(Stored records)
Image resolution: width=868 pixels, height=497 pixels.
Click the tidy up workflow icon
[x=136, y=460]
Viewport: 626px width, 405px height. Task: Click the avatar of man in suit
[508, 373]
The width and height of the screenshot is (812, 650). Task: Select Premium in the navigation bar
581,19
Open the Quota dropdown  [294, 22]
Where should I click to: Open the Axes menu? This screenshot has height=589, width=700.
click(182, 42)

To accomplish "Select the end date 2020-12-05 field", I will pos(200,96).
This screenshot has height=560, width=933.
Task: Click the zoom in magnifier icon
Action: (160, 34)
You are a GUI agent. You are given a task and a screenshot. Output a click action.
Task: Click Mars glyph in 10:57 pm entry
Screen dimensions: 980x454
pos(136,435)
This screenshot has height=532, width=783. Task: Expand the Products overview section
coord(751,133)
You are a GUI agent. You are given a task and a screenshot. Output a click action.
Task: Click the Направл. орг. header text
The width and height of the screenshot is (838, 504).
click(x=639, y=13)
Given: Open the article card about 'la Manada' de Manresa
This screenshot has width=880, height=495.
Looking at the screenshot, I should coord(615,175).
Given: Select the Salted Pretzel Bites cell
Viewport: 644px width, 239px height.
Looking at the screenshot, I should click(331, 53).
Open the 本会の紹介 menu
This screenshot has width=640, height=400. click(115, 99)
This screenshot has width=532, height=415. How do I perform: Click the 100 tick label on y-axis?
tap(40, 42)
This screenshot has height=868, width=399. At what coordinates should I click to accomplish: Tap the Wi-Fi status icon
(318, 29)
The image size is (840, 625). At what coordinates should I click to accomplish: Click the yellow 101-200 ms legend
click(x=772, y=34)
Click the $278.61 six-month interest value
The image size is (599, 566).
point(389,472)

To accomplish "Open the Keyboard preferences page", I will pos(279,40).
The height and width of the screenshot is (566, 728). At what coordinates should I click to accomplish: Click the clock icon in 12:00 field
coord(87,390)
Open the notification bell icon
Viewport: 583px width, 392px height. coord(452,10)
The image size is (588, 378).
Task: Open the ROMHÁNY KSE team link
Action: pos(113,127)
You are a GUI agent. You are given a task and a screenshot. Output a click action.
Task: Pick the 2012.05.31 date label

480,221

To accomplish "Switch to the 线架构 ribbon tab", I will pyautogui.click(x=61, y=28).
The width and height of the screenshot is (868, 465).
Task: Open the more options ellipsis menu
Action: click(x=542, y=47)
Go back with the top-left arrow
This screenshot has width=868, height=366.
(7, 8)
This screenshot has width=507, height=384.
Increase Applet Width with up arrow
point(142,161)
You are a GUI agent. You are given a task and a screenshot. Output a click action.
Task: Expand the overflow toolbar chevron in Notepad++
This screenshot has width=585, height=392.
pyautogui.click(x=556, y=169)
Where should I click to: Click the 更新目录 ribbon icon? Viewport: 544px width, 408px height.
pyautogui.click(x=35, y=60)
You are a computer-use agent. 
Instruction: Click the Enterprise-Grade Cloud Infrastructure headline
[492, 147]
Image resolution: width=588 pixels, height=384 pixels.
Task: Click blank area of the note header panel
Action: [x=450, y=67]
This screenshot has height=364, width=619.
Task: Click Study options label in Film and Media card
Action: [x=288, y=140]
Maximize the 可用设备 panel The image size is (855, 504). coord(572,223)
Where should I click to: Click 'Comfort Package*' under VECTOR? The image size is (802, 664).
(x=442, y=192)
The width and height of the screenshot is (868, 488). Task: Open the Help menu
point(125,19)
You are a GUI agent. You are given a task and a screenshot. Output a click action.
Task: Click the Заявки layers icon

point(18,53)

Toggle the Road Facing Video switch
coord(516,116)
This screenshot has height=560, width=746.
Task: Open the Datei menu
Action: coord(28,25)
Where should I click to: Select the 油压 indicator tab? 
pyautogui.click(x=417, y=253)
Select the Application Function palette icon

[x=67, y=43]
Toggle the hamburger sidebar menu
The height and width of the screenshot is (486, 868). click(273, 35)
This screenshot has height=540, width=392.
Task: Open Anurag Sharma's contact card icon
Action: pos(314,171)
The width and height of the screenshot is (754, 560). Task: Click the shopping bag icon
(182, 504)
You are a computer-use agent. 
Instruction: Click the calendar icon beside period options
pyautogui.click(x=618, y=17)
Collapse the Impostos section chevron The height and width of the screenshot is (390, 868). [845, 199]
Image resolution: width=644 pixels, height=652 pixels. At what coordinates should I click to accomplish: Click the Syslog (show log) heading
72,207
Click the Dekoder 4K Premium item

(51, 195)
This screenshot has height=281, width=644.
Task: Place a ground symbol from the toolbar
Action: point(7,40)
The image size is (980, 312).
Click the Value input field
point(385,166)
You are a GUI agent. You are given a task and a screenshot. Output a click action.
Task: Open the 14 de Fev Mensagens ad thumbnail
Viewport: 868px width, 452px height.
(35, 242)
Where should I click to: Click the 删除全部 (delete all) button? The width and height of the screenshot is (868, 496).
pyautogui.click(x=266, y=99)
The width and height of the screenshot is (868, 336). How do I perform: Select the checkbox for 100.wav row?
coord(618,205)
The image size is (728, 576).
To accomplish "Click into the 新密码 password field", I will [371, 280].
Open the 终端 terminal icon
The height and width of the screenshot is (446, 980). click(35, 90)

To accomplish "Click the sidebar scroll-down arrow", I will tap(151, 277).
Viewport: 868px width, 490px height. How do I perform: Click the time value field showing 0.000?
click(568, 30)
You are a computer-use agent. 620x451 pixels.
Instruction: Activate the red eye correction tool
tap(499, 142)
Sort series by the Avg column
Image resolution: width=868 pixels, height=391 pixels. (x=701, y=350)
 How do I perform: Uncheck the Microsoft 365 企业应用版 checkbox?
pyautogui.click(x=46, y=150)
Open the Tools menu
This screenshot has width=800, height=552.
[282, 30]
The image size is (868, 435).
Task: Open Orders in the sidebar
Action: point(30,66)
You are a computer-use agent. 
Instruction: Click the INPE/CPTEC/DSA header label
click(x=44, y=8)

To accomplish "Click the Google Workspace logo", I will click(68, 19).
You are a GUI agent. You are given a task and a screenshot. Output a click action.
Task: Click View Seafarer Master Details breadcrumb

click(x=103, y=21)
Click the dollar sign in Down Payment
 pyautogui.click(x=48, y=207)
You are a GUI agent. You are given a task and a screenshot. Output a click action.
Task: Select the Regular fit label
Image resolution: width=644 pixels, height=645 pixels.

INSTRUCTIONS TO FOLLOW: Where the word "chevron" appears in a line of the data above, tally that line; then give the total and nothing more.

TASK RESULT: 2